[Data supplied Boundary: Start]

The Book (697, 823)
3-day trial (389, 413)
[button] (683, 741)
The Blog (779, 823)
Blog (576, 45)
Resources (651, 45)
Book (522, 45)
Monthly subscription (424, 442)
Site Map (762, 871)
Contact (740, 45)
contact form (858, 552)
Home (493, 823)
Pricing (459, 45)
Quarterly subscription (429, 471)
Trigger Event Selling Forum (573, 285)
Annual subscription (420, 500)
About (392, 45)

[Data supplied Boundary: End]

## Task requirements
Could you output all of the records above exactly as given?

## Response
The Book (697, 823)
3-day trial (389, 413)
[button] (683, 741)
The Blog (779, 823)
Blog (576, 45)
Resources (651, 45)
Book (522, 45)
Monthly subscription (424, 442)
Site Map (762, 871)
Contact (740, 45)
contact form (858, 552)
Home (493, 823)
Pricing (459, 45)
Quarterly subscription (429, 471)
Trigger Event Selling Forum (573, 285)
Annual subscription (420, 500)
About (392, 45)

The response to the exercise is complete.